%%

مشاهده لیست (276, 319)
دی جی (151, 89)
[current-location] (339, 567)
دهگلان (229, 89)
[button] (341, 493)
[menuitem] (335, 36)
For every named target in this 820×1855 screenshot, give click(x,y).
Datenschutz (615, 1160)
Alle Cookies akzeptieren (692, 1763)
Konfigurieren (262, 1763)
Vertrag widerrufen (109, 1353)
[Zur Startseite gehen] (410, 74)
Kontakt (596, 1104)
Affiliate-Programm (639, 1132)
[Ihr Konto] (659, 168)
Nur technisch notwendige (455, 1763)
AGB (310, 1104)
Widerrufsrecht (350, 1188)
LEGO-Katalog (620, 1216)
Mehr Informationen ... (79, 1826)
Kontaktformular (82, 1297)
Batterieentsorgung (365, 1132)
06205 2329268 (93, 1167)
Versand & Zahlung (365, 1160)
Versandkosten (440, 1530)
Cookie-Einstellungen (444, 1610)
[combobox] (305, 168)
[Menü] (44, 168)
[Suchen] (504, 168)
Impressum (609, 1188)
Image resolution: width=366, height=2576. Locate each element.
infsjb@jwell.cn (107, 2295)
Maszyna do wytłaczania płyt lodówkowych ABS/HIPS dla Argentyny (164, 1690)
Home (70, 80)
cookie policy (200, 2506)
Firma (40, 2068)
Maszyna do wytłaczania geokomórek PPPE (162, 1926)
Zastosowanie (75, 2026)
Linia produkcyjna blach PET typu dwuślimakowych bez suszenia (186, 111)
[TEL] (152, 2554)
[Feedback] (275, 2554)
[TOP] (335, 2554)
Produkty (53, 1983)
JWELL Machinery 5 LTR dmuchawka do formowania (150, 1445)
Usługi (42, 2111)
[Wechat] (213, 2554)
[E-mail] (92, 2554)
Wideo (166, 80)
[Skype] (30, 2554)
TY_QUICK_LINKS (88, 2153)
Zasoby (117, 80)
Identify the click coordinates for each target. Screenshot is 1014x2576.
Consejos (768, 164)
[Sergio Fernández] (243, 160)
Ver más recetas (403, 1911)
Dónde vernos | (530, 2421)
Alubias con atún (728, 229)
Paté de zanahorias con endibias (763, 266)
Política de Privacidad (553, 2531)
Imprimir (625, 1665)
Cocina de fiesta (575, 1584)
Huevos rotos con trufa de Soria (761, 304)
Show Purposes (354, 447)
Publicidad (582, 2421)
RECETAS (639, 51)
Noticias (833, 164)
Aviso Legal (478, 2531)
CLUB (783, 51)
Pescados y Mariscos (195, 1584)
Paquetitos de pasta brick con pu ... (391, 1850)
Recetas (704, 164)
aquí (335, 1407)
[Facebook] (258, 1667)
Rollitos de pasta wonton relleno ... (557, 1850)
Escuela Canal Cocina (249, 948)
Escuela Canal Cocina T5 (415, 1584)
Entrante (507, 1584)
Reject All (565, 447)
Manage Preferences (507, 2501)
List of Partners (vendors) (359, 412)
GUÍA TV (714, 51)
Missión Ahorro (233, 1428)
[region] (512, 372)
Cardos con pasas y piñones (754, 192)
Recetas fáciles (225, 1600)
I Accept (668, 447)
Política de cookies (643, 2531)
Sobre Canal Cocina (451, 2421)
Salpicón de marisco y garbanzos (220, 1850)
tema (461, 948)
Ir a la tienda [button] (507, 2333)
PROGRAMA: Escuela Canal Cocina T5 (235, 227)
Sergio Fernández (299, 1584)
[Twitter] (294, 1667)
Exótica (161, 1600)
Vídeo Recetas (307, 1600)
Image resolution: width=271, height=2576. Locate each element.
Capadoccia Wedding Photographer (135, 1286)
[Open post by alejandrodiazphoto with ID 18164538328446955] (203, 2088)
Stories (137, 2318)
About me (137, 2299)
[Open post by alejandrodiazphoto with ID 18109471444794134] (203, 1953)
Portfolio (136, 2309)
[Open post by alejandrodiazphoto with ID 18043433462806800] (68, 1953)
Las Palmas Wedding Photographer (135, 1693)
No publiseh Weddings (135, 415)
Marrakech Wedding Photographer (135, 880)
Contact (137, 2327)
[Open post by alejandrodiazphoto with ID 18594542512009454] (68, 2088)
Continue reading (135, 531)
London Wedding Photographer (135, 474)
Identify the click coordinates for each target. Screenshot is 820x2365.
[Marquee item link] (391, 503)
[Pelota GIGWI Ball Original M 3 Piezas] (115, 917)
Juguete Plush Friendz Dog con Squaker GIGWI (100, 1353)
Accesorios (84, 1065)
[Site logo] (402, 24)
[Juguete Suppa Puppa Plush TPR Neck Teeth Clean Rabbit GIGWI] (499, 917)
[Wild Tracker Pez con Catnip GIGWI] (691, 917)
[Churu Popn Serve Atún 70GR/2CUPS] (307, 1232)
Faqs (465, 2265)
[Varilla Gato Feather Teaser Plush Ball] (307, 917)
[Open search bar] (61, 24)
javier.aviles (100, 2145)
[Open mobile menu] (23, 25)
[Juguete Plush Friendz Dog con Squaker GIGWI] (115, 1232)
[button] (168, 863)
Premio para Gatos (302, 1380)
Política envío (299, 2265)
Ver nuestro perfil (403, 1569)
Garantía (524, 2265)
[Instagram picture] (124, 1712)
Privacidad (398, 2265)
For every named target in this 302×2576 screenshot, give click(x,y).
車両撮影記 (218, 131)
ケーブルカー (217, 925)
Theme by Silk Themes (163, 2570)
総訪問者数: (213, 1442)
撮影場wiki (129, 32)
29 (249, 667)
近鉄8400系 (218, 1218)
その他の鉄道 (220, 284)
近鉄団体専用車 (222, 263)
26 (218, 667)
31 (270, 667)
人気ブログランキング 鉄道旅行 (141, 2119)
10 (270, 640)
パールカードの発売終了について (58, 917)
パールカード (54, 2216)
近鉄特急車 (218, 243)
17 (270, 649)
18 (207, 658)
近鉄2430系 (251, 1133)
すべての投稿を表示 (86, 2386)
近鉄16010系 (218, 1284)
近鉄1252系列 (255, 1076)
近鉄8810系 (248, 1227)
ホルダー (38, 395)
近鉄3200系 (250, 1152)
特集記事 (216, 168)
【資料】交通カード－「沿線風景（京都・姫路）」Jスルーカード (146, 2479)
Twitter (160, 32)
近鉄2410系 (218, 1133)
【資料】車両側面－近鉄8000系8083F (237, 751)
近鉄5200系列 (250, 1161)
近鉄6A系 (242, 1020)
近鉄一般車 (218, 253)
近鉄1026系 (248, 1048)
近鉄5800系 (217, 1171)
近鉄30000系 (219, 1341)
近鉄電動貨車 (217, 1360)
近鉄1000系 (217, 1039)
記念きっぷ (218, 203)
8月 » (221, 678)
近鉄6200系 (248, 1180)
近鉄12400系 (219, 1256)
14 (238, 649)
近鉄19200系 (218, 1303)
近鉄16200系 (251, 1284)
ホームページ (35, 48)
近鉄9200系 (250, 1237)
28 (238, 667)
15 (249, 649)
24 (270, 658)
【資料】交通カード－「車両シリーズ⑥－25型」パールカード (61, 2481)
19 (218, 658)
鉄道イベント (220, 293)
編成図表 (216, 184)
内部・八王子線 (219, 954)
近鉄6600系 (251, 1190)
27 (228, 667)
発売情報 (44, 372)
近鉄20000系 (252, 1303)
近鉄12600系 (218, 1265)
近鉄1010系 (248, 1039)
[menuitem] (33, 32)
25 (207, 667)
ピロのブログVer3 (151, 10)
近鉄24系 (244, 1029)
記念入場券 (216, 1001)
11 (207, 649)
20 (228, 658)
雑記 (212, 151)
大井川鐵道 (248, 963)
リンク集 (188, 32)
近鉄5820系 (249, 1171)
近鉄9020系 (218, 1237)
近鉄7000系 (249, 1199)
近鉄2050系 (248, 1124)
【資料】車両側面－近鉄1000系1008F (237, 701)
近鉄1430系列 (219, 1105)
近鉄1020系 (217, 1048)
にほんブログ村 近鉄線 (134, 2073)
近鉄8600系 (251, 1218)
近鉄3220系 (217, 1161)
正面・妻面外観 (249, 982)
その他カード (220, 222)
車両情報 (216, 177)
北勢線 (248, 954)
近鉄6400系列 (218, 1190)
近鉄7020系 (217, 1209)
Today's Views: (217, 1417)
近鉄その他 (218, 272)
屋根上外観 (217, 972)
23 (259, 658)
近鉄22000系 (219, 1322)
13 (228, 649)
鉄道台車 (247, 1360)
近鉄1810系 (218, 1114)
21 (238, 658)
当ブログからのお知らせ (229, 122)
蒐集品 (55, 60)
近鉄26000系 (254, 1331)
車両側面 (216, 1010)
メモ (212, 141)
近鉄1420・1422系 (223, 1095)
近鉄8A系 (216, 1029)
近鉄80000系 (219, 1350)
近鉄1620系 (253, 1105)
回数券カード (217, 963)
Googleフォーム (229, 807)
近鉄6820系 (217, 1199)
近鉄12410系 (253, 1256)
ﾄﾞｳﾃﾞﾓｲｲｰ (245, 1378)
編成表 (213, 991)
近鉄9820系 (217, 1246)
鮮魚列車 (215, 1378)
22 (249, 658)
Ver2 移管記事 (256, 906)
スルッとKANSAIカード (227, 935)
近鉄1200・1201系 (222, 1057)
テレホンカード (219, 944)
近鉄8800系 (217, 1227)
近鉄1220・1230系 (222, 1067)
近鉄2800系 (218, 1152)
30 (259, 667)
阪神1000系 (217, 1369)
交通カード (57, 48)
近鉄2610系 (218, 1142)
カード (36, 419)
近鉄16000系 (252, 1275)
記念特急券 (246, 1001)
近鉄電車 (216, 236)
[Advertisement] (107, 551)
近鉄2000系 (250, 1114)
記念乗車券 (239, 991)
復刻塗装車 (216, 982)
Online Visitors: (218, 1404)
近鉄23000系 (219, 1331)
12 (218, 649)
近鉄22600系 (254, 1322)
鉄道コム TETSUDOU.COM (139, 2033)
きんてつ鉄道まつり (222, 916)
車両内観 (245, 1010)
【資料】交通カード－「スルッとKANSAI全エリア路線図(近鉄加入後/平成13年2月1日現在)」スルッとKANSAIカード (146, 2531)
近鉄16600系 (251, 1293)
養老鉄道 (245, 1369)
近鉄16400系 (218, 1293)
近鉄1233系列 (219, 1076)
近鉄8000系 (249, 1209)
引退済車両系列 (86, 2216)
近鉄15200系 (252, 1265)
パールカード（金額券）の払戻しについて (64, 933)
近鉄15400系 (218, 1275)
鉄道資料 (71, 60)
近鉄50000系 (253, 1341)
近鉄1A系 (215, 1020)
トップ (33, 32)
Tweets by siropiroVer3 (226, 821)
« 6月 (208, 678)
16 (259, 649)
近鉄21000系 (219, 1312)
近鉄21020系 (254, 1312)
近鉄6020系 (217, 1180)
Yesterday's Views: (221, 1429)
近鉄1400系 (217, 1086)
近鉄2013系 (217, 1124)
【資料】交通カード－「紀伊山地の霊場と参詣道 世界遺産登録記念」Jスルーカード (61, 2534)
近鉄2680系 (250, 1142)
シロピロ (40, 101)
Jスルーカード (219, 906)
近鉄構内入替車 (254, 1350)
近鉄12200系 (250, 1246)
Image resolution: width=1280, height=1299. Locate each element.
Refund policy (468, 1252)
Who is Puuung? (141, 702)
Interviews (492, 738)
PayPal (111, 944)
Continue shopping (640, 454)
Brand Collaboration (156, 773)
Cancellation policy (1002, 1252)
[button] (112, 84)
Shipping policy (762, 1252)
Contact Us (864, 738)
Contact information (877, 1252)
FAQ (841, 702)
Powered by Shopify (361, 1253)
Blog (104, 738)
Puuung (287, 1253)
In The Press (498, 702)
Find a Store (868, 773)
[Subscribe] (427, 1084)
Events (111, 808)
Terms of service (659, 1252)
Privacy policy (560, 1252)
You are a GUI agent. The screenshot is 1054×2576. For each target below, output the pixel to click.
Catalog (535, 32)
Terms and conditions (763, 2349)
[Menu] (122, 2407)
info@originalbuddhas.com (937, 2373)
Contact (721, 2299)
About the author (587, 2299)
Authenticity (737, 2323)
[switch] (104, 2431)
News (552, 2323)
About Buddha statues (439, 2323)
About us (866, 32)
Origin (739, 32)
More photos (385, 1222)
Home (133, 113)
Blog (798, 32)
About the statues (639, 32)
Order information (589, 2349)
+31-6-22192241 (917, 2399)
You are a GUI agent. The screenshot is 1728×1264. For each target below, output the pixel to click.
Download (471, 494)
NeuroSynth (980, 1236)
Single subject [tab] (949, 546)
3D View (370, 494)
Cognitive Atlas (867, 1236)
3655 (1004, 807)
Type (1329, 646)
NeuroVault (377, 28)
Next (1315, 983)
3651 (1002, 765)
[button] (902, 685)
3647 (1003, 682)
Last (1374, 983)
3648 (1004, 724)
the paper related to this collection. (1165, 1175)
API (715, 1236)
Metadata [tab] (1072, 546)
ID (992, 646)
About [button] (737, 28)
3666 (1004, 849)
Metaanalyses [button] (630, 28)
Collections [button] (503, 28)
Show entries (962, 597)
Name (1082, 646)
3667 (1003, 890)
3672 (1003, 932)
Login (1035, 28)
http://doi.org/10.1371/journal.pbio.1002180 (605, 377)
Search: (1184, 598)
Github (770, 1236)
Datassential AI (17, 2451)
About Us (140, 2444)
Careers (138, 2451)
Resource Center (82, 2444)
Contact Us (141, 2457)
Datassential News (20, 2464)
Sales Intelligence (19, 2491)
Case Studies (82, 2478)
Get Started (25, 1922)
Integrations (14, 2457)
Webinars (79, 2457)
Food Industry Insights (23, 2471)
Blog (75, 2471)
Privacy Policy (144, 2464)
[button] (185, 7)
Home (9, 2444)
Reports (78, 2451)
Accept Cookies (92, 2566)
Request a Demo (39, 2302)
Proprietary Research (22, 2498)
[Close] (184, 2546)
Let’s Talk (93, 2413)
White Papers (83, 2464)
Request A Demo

%%

> _TRY IT_
Above are the records; from them, give again exactly the lines from the one containing "リンク集 (188, 32)" to the one containing "近鉄1620系 (253, 1105)", both lines included, and nothing more.

> _YOUR SOLUTION_
リンク集 (188, 32)
近鉄5820系 (249, 1171)
近鉄9020系 (218, 1237)
近鉄7000系 (249, 1199)
近鉄2050系 (248, 1124)
【資料】車両側面－近鉄1000系1008F (237, 701)
近鉄1430系列 (219, 1105)
近鉄1020系 (217, 1048)
にほんブログ村 近鉄線 (134, 2073)
近鉄8600系 (251, 1218)
近鉄3220系 (217, 1161)
正面・妻面外観 (249, 982)
その他カード (220, 222)
車両情報 (216, 177)
北勢線 (248, 954)
近鉄6400系列 (218, 1190)
近鉄7020系 (217, 1209)
Today's Views: (217, 1417)
近鉄その他 (218, 272)
屋根上外観 (217, 972)
23 (259, 658)
近鉄22000系 (219, 1322)
13 (228, 649)
鉄道台車 (247, 1360)
近鉄1810系 (218, 1114)
21 (238, 658)
当ブログからのお知らせ (229, 122)
蒐集品 (55, 60)
近鉄26000系 (254, 1331)
車両側面 (216, 1010)
メモ (212, 141)
近鉄1420・1422系 (223, 1095)
近鉄8A系 (216, 1029)
近鉄80000系 (219, 1350)
近鉄1620系 (253, 1105)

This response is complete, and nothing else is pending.